Benjamin Boyce, who peppers his intellectual video commentaries on Evergreen State College and other topics with humor, sarcasm, and snippets of his cats, took to Twitter on Tuesday to alert fans of the development: “Sudden mass demonetization of my @YouTube channel. Yay.”
— Benjamin Boyce (@BenjaminABoyce) June 18, 2019
He updated followers on Wednesday by noting that “about 40 vids from the last 6 months were suddenly switched from full to limited monetization at the same time yesterday. My channel has been ‘escalated’ to @YouTube’s ‘Internal team’ for review. We’ll see what’s what in a couple days. Thanks everyone for the support!!!”
Late Wednesday, Boyce told The College Fix that YouTube is “now manually going through my appeals and deciding which are suitable and which are not.
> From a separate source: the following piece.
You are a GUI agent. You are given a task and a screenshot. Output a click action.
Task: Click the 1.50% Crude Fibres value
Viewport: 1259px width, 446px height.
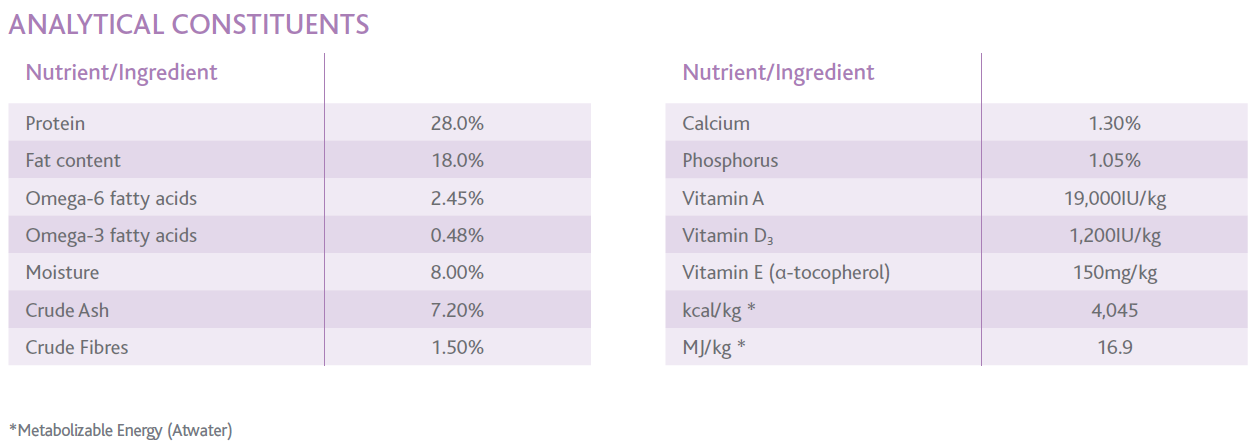click(x=457, y=348)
So far, it’s about 50/50.”
Boyce said he does not know if it was his Evergreen videos that prompted some sort of complaint to spark the sudden mass demonetization or something else.
Another controversial topic he has covered includes transgender detransitions and similar issues surrounding sexuality and gender.
Boyce, a self-described “centrist,” also takes on topics such as cultural Marxism and censorship, interviews guests on a variety of subjects, and offers viewers his own brand of irreverent comedy. His channel has 27,000 subscribers.
Boyce has also been one of the leading and consistent critics of Evergreen State College, the Olympia, Washington-based public institution that was thrust into the national spotlight in the spring of 2017 for hosting a no-whites “Day of Absence” on campus.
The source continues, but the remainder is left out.